Co-authors of the study—which will be featured on the cover of September's Advanced Science News—in Gan's lab include Dengxin Ji, Alec Cheney, Nan Zhang Haomin Song and Xie Zeng, PhD. Additional co-authors come from Fudan University and Northeastern University, both in China, and the University of Wisconsin-Madison.
The sensor works with light in the mid-infrared band of the electromagnetic spectrum. This part of the spectrum is used for most remote controls, night-vision and other applications.
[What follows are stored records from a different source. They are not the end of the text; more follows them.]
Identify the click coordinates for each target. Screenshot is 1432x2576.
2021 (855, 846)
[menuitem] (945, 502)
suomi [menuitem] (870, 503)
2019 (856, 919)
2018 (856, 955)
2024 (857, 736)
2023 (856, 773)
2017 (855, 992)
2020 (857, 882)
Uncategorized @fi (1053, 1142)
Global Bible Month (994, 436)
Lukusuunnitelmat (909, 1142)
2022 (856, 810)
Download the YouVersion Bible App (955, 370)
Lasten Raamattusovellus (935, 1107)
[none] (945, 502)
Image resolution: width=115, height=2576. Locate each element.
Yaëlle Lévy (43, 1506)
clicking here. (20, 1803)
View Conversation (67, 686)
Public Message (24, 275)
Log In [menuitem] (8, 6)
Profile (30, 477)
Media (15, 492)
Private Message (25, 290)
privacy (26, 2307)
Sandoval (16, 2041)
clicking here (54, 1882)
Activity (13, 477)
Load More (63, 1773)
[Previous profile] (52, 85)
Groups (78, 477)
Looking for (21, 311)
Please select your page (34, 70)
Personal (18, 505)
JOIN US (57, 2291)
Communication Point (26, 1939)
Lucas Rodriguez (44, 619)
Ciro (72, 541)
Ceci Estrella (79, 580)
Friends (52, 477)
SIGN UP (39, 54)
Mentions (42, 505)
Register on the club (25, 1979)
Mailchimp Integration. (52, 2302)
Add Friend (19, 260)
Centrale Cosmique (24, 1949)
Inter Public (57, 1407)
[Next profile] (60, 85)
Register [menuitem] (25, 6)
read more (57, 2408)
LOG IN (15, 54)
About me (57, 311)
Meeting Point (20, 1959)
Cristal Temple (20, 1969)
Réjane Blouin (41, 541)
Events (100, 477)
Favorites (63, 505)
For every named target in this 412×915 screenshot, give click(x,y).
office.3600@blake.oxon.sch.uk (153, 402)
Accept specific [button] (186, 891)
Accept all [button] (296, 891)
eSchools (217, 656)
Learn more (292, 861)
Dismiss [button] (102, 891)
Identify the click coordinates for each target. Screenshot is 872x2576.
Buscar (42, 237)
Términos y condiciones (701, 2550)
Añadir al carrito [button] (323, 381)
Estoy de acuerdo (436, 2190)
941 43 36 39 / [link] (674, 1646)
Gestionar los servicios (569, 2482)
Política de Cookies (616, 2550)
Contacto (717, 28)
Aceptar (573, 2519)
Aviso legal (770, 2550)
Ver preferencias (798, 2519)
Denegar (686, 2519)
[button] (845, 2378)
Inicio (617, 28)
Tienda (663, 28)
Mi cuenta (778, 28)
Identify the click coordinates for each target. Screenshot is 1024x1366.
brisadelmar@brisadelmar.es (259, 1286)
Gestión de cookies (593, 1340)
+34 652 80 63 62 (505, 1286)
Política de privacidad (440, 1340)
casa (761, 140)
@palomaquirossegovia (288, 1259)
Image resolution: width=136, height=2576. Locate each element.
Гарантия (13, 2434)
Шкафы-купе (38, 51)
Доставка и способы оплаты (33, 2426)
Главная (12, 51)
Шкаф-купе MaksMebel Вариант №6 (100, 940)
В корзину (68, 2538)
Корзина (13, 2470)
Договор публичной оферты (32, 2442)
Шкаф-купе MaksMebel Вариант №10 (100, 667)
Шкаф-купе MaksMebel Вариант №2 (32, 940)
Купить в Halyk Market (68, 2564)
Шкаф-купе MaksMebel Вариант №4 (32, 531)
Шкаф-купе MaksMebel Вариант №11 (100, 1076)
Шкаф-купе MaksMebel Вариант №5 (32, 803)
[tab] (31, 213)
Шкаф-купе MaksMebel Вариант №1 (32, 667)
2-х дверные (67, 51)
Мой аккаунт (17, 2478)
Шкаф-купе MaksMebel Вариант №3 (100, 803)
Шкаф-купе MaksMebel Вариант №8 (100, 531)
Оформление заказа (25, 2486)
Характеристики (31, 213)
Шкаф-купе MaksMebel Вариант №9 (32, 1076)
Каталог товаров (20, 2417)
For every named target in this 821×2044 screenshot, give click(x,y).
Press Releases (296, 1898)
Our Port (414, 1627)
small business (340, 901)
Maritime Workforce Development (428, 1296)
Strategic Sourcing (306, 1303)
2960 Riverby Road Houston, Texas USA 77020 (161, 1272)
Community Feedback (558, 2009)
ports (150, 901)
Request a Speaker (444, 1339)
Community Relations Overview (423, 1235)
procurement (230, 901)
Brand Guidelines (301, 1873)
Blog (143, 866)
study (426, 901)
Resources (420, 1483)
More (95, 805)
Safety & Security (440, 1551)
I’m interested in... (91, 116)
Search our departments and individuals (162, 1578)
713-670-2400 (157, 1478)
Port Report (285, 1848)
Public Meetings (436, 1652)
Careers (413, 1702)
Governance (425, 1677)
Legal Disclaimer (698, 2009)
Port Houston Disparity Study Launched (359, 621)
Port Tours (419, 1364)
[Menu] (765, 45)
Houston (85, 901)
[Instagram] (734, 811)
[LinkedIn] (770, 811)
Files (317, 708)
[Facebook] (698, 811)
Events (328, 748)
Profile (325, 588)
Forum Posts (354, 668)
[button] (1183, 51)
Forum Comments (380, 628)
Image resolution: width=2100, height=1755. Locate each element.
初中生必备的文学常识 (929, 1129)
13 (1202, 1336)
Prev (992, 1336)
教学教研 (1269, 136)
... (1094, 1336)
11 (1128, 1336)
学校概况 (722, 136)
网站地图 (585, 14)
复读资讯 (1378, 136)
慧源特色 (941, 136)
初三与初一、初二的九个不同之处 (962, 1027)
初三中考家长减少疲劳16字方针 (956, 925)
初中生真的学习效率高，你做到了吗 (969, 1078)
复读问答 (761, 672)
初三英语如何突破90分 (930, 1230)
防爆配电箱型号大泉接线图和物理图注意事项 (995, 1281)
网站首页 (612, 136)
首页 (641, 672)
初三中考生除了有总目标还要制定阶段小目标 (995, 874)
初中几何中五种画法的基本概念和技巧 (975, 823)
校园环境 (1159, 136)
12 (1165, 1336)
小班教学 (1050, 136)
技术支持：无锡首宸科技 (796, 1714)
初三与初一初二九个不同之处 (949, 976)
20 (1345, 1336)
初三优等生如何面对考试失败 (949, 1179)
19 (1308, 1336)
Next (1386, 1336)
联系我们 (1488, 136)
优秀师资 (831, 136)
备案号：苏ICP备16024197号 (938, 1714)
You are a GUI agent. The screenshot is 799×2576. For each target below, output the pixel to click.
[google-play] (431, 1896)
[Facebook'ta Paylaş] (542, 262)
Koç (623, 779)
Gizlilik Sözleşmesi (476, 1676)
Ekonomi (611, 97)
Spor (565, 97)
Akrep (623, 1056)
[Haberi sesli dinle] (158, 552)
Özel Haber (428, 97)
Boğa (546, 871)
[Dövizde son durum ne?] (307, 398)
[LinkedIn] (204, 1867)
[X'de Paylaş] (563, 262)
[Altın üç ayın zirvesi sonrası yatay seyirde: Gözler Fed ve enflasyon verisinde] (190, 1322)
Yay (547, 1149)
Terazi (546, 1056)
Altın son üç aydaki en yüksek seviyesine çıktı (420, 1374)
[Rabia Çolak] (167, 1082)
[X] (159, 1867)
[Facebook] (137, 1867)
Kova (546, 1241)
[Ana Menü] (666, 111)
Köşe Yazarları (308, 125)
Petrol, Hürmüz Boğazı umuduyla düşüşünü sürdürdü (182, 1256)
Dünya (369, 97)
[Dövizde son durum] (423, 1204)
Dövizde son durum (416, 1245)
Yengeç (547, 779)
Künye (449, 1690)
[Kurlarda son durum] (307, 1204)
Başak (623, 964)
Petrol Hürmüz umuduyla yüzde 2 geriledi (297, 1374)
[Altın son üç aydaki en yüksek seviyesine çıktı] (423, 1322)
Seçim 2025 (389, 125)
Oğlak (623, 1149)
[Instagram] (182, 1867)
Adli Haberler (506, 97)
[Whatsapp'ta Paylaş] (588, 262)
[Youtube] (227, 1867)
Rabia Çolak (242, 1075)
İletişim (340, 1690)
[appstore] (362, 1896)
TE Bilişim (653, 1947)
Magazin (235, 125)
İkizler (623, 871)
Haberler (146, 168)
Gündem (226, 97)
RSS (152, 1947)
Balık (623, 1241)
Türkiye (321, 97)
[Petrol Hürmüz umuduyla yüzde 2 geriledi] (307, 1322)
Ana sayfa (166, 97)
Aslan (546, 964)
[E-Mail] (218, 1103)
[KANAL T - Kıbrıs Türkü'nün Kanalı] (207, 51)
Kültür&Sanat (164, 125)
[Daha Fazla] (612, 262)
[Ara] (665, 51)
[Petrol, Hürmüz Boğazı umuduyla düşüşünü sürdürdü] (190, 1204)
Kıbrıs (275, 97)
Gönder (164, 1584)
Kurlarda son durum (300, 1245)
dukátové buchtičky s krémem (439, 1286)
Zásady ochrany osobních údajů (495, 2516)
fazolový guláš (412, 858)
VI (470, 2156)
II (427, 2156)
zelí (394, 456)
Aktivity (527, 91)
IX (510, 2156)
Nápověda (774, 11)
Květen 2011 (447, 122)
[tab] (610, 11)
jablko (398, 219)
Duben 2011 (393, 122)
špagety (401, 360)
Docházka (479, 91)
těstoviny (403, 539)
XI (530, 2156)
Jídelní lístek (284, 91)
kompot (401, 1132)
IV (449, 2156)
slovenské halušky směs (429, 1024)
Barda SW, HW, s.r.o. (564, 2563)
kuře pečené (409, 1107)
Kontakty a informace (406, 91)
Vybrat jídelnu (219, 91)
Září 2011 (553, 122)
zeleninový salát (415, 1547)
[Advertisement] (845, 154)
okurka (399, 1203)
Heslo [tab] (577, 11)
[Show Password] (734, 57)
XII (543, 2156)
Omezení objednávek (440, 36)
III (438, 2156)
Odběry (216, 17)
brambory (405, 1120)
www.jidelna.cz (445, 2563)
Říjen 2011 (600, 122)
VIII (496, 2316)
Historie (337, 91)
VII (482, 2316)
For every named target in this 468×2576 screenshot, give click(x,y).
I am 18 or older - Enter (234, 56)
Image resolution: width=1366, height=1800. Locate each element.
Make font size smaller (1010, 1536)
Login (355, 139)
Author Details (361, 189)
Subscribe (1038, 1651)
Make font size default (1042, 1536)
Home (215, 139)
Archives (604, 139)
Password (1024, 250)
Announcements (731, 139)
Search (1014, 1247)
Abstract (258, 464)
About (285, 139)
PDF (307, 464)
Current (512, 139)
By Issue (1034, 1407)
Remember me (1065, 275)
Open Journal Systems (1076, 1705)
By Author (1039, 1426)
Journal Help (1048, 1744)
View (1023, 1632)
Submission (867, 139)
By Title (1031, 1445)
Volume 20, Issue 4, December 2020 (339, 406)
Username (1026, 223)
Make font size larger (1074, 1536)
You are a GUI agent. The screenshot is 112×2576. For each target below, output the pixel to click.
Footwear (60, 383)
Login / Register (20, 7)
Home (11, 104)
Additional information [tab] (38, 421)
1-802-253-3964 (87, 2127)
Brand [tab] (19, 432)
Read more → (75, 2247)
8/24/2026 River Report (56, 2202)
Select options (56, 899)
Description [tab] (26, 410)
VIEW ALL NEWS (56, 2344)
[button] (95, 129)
The sensor consists of two layers of metal with an insulator sandwiched in between. Using a fabrication technique called atomic layer deposition, researchers created a device with gaps less than five nanometers (a human hair is roughly 75,000 nanometers in diameter) between two metal layers. Importantly, these gaps enable the sensor to absorb up to 81% of infrared light, a significant improvement from the 3% that similar devices absorb.
The process is known as surface-enhanced infrared absorption (SEIRA) spectroscopy. The sensor, which acts as a substrate for the materials being examined, boosts the sensitivity of SEIRA devices to detect molecules at 100 to 1,000 times greater resolution than previously reported results.
The increase makes SEIRA spectroscopy comparable to another type of spectroscopic analysis, surface-enhanced Rama spectroscopy (SERS), which measures light scattering as opposed to absorption.
The SEIRA advancement could be useful in any scenario that calls for finding traces of molecules, says Ji, the first author and a PhD candidate in Gan's lab. This includes but is not limited to drug detection in blood, bomb-making materials, fraudulent art and tracking diseases.
Researchers plan to continue the research, and examine how to combine the SEIRA advancement with cutting-edge SERS.